Digital Logos Edition
This is a creative scholarly argument revisiting the substance, understanding, and implications of the doctrine of creation ex nihilo for contemporary theology and philosophy.
Paul J. DeHart examines the special mode of divine transcendence (God’s infinity) and investigates areas where accepting an infinite God presents challenging questions to Christian theology. He discusses what “saving knowledge” or “faith” would have to look like when confronted by such an unlimited conception of deity, and ponders how the doctrine of God’s trinity can be brought into harmony with radical notions of transcendence, as well as ways the doctrine of creation itself is threatened when the radical otherness of the creator’s mind is not maintained.
DeHart engages with a diverse range of figures: Jean-Luc Marion, Schleiermacher, Kierkegaard, Kathryn Tanner, John Milbank and Rowan Williams, to illustrate his conviction. This volume deals with deep conceptual issues, indicating that creation ex nihilo remains a lively topic in contemporary theology.

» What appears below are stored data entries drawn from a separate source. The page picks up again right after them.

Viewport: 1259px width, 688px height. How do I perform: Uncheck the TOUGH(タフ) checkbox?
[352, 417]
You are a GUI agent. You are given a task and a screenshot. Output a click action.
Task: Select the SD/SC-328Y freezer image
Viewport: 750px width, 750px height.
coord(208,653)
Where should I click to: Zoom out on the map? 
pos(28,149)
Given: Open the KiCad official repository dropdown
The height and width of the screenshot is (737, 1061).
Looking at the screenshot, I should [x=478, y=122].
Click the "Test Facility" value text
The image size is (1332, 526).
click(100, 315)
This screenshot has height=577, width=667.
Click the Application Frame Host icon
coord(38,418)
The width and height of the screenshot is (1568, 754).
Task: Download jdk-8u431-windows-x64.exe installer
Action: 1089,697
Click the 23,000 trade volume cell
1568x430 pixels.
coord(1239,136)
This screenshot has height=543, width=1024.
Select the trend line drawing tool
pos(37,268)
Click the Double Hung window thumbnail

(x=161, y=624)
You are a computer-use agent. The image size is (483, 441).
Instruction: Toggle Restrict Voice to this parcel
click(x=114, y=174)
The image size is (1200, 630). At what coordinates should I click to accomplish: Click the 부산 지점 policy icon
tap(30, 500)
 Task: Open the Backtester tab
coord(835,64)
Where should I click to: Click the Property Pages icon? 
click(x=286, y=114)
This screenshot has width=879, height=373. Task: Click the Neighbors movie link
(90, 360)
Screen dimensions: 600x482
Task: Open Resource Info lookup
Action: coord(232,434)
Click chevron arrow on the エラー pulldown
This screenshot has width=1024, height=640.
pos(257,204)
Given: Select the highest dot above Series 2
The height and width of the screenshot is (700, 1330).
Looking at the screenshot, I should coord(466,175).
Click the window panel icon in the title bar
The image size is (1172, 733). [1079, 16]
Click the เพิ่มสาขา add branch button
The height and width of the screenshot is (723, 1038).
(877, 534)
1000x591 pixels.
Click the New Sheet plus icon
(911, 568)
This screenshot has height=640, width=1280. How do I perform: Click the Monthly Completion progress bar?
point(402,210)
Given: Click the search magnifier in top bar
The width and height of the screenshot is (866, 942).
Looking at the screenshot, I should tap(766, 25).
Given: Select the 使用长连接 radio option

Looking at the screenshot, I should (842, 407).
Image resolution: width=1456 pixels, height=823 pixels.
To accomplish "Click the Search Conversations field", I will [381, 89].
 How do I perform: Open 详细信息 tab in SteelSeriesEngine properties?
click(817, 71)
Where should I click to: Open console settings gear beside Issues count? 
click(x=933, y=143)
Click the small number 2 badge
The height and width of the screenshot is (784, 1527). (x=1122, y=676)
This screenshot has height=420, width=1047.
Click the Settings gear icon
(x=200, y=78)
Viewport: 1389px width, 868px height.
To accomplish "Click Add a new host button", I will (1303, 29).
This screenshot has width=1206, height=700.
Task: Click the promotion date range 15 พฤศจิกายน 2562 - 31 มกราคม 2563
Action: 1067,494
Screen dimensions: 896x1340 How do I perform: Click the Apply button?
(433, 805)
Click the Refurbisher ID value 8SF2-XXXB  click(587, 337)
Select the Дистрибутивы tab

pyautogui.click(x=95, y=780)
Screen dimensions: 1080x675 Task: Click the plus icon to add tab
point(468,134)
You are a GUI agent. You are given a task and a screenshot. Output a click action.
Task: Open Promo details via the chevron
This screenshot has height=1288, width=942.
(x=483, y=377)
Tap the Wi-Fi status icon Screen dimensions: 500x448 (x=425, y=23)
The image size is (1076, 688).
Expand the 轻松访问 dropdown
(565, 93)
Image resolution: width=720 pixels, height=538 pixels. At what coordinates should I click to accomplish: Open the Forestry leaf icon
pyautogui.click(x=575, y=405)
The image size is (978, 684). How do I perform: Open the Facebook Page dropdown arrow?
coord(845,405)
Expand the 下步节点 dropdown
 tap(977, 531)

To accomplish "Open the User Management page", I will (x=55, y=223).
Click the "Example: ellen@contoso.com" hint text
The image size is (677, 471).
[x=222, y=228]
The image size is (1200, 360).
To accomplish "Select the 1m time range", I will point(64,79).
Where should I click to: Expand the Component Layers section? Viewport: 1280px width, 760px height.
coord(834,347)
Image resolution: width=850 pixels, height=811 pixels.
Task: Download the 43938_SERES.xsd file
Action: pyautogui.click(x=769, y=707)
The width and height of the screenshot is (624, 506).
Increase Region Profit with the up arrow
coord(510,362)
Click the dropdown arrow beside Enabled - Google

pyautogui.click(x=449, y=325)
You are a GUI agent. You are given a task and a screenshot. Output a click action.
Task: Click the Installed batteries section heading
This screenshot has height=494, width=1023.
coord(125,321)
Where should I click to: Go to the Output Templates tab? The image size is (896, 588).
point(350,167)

The author offers a scintillating resume of contemporary theology from the arresting viewpoint of free creation, showing how some thinkers have failed to take that obvious starting point, as well as those who have illuminated us thereby. DeHart turns a profound study into an exciting read.
—David B. Burrell, C.S.C., University of Notre Dame, USA
The order of the world to God is a basic theme of Christian vocation and so of theology. Getting it wrong distorts our self-understanding and service. Drawing superb and sometimes startling lessons from Aquinas, Kierkegaard, and others, Paul DeHart gets it right. This book is smart, learned, and wise.